Lost Horizon: Visiting the New Shangri-la

Fellows Fall 2002

By Rob Schmitz

June 05, 2009

Young apprentice monks in Nixia, a mountain village in a Tibetan area of China's Yunnan province.

Young apprentice monks in Nixia, a mountain village in a Tibetan area of China's Yunnan province.

(Rob Schmitz, a reporter and producer for Minnesota Public Radio, traveled to China to report on Tibetan culture as part of his fellowship. Here he describes an encounter with Chinese authorities.)

I thought I was in big trouble. After spending a few days Dakpa, I was confident I had found a good fixer. He was trustworthy, well connected, and he seemed to understand that my lack of journalist credentials meant we had to avoid attracting government attention.

But then came the call.

"The governor knows you've been interviewing Tibetans in town," Dakpa told me over the phone early one morning, "I think he is angry."

My mind began to race. Was Dakpa turning me in? I quickly thought of where I would hide my videotapes. Would the police check my dirty socks? Or should I try to hire a truck and hightail it out of town?

"Why is he angry?" I asked nervously.

"Because you haven't interviewed him yet," Dakpa replied.

The episode was one of many that challenged my expectations about reporting this documentary.

I had come to examine how the Chinese government's plan to develop this remote town as a tourist destination was affecting its native Tibetan population. Many reporters had written about the newly renamed town of Shangri-la as a kitschy ethnic theme park that was turning Tibetan culture into a commodity, and I came expecting the same. But after a couple of weeks, I discovered a more intriguing story underneath the surface. A handful of Tibetans were capitalizing on Beijing's call to flaunt Tibetan culture by jumpstarting a real, grassroots-style cultural revival.

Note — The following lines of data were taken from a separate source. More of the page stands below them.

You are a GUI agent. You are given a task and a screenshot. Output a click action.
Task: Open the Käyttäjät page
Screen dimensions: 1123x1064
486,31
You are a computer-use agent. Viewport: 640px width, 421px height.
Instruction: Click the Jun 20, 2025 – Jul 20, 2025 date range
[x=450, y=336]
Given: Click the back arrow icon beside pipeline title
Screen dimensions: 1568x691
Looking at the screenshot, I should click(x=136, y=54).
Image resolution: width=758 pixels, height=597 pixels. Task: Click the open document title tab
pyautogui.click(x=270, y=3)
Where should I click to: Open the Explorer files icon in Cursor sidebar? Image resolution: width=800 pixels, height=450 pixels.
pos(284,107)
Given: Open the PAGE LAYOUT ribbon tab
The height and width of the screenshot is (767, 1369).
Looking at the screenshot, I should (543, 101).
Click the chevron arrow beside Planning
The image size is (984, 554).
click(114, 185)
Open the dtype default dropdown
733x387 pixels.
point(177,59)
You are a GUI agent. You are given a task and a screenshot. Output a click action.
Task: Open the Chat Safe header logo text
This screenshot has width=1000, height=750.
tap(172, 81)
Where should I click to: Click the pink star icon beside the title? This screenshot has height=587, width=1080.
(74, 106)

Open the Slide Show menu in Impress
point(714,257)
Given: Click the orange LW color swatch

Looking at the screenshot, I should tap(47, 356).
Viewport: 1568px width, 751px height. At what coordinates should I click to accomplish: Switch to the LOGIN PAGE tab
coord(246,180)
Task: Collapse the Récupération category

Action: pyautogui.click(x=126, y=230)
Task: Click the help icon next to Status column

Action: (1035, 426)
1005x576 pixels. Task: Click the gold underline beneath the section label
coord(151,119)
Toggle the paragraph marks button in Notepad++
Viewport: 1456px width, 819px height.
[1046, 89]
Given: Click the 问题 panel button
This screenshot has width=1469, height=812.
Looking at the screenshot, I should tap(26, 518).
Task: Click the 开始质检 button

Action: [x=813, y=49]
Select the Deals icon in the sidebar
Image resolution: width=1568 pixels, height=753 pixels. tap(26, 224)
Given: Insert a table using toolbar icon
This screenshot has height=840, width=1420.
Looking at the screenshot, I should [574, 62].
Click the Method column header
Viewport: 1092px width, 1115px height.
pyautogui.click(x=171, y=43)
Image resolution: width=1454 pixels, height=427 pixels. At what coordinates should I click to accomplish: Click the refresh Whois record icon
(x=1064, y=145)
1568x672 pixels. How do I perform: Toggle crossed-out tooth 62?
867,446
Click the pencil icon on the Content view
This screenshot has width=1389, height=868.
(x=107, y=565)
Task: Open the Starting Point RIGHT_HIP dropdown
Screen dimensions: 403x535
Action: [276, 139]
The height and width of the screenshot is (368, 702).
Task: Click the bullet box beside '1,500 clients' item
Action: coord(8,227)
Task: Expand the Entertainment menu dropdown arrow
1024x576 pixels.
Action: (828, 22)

Ever since the government had begun talking about changing the town's name to Shangri-la, Dakpa had used the new open political atmosphere to help local monks establish Tibetan-language schools in their home villages. Up to now, most Tibetan children in the rural areas surrounding Shangri-la were taught only in Chinese, causing many to lose their native language.

Part of my story follows Dakpa and his friend Tashi, a Buddhist monk who has established a school in a mountain village to introduce young Tibetans to their language, religion and culture.